▶ [DESCRIPTION OF THE TASK]
Please, could you print all the lines below exactly, leaving out the pictures?

▶ [Extracted data entries]
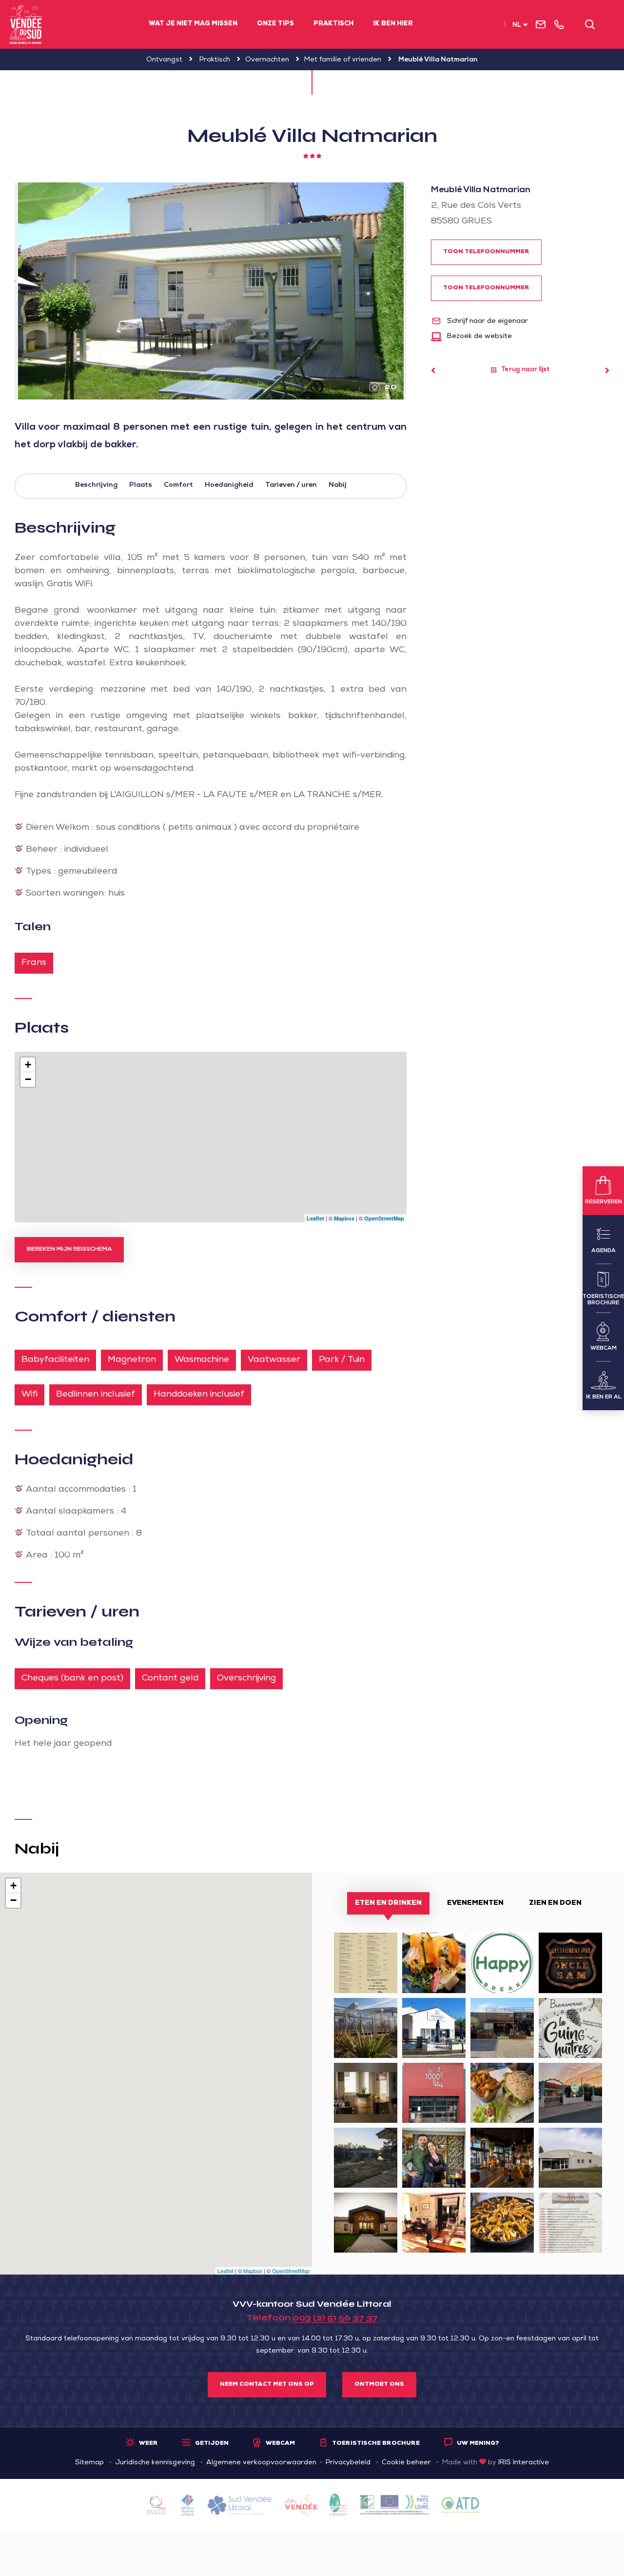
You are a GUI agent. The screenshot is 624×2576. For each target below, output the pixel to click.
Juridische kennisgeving (155, 2462)
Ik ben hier (393, 24)
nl (516, 25)
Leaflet (315, 1218)
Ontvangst (164, 60)
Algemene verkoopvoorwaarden (261, 2462)
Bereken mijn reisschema (69, 1250)
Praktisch (333, 24)
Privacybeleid (348, 2462)
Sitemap (89, 2462)
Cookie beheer (406, 2462)
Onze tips (275, 24)
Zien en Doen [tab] (555, 1903)
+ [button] (28, 1064)
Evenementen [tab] (475, 1903)
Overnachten (267, 60)
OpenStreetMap (384, 1218)
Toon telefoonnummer (486, 252)
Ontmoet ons (379, 2385)
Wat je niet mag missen (193, 24)
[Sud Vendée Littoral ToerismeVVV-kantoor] (26, 24)
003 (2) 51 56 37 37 (335, 2317)
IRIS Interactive (523, 2462)
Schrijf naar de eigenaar (486, 321)
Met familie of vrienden (342, 60)
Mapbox (344, 1218)
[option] (211, 290)
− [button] (28, 1079)
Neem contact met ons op (267, 2385)
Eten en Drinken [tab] (388, 1903)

▶ [RESPONSE BOX]
You are a GUI agent. The screenshot is 624×2576. For each target below, output the pixel to click.
Juridische kennisgeving (155, 2462)
Ik ben hier (393, 24)
nl (516, 25)
Leaflet (315, 1218)
Ontvangst (164, 60)
Algemene verkoopvoorwaarden (261, 2462)
Bereken mijn reisschema (69, 1250)
Praktisch (333, 24)
Privacybeleid (348, 2462)
Sitemap (89, 2462)
Cookie beheer (406, 2462)
Onze tips (275, 24)
Zien en Doen [tab] (555, 1903)
+ [button] (28, 1064)
Evenementen [tab] (475, 1903)
Overnachten (267, 60)
OpenStreetMap (384, 1218)
Toon telefoonnummer (486, 252)
Ontmoet ons (379, 2385)
Wat je niet mag missen (193, 24)
[Sud Vendée Littoral ToerismeVVV-kantoor] (26, 24)
003 (2) 51 56 37 37 (335, 2317)
IRIS Interactive (523, 2462)
Schrijf naar de eigenaar (486, 321)
Met familie of vrienden (342, 60)
Mapbox (344, 1218)
[option] (211, 290)
− [button] (28, 1079)
Neem contact met ons op (267, 2385)
Eten en Drinken [tab] (388, 1903)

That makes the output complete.